Contraception and its many different forms are a talking point for women across the country. With so many different types on the market, coupled with the fact that every woman’s body is different, we take a closer look at all the options that are available to you.
Last week, we explained all the basic facts that you need to know about the Contraceptive Injection including how it works and how effective it is.
Now, in the first of our two-part feature, we take a look at the Contraceptive IUS (intrauterine system) or Hormonal Coil.
So what is it?
The IUS (intrauterine system) or hormonal coil is a small, T-shaped plastic device that is inserted into your womb (uterus) by a specially-trained doctor or nurse.
How does it work?
The IUS device works by releasing a progestogen hormone into the womb. This hormone helps to thicken the mucus from your cervix, which makes it difficult for sperm to move through to fertilise an egg. It also makes the lining of the womb thinner which means that a fertilised egg is not likely to implant there.
The IUS coil is a long-acting reversible contraceptive. It can work for three or five years depending on the type. Currently, there are two brands used in Ireland, Mirena and Jaydess.
How effective is it?
The IUS coil is more than 99% effective. Less than 1% of women who use either Mirena or Jaydess will become pregnant.
What are the advantages?
One advantage of the IUS coil is that you do not have to remember to take a pill every day. Therefore you don’t have to think about contraception every day or every time you have sex. It works for five years (Mirena) or three years (Jaydess) and is one of the most effective forms of contraception available.
Other advantages are that the Mirena coil is often used to treat painful or heavy periods and often, women who can’t take the Combined Pill can use this method of contraception.
What are the disadvantages?
The IUS can be somewhat uncomfortable when it is being put in. Some women may not be happy with the way that it affects their periods (see side effects below).
Also, it is extremely important to remember that the IUS does not protect against STIs, so you need to use condoms to protect yourself from this. If you contract an STI and leave it untreated while you have an IUS fitted it could lead to a pelvic infection.
What are the side-effects?
The IUS can make your periods stop altogether or they may become lighter or shorter. However, it is reported that Jaydess is less likely than Mirena to make your periods stop altogether.
Irregular bleeding and spotting can be quite common in the first six months after having it fitted, while some women have reported headaches, mood swings, skin problems or breast tenderness. There is also a small risk of getting an infection after it has been inserted.
Will it make me fat?
To date, there is no evidence to suggest that an IUS will affect your weight.

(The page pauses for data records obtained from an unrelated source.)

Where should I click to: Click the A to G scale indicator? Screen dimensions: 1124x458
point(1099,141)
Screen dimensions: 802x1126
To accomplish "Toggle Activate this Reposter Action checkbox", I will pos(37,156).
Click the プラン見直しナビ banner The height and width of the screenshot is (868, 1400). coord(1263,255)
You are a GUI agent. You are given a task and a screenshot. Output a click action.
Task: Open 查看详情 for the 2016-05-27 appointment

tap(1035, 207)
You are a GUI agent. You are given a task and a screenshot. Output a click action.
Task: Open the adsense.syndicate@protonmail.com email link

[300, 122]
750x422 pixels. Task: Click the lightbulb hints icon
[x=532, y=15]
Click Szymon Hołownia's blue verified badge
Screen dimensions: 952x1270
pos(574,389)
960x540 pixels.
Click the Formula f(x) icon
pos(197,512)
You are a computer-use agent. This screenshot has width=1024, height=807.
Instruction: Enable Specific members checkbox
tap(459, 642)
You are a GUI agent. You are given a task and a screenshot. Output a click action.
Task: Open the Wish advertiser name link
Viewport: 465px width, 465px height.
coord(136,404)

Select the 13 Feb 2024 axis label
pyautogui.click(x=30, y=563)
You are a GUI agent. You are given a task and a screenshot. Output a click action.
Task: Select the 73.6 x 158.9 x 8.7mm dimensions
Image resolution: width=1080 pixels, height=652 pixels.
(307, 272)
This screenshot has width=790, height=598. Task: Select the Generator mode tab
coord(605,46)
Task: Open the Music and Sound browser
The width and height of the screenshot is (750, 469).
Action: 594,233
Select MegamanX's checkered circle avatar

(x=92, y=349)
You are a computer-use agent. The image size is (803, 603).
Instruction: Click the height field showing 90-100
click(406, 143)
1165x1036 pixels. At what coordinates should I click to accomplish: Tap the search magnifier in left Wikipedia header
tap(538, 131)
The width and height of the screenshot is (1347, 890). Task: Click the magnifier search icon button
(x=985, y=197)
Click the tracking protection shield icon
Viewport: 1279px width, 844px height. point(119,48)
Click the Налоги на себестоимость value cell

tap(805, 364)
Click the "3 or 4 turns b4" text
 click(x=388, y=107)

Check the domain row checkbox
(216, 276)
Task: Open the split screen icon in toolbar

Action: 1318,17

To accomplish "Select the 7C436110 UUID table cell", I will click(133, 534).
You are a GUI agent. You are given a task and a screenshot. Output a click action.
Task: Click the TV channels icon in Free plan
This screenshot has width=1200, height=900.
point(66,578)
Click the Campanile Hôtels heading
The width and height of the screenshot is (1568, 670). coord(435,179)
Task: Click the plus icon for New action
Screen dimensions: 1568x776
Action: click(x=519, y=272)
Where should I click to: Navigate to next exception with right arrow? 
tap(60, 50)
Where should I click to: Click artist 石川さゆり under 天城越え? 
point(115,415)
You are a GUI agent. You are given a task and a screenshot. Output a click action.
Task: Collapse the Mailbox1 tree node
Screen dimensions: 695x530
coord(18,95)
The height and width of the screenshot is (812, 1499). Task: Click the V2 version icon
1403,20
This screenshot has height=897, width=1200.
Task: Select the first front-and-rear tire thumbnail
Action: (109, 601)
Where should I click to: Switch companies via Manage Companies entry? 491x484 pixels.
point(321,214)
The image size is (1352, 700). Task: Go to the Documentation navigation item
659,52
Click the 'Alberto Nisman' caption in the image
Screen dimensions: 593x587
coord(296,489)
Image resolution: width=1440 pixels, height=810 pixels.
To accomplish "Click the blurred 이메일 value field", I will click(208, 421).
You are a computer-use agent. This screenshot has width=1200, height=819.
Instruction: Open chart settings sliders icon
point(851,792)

Will it increase my risk of cancer?
There is no evidence to suggest that having an IUS fitted will increase the risk of cervical cancer, cancer of the uterus or ovarian cancer. Some women may experience small changes in their mood and libido.
When can it be fitted?
The IUS can be fitted at any time during your monthly cycle – as long as you’re definitely not pregnant. Ideally, it should be fitted within seven days of the start of your period as this will protect you against pregnancy straight away.
If the IUS is fitted at any other time, you should use condoms for seven days. After fitting, if you have pain in your lower abdomen, have a high temperature or a smelly discharge you should return to your GP or clinic.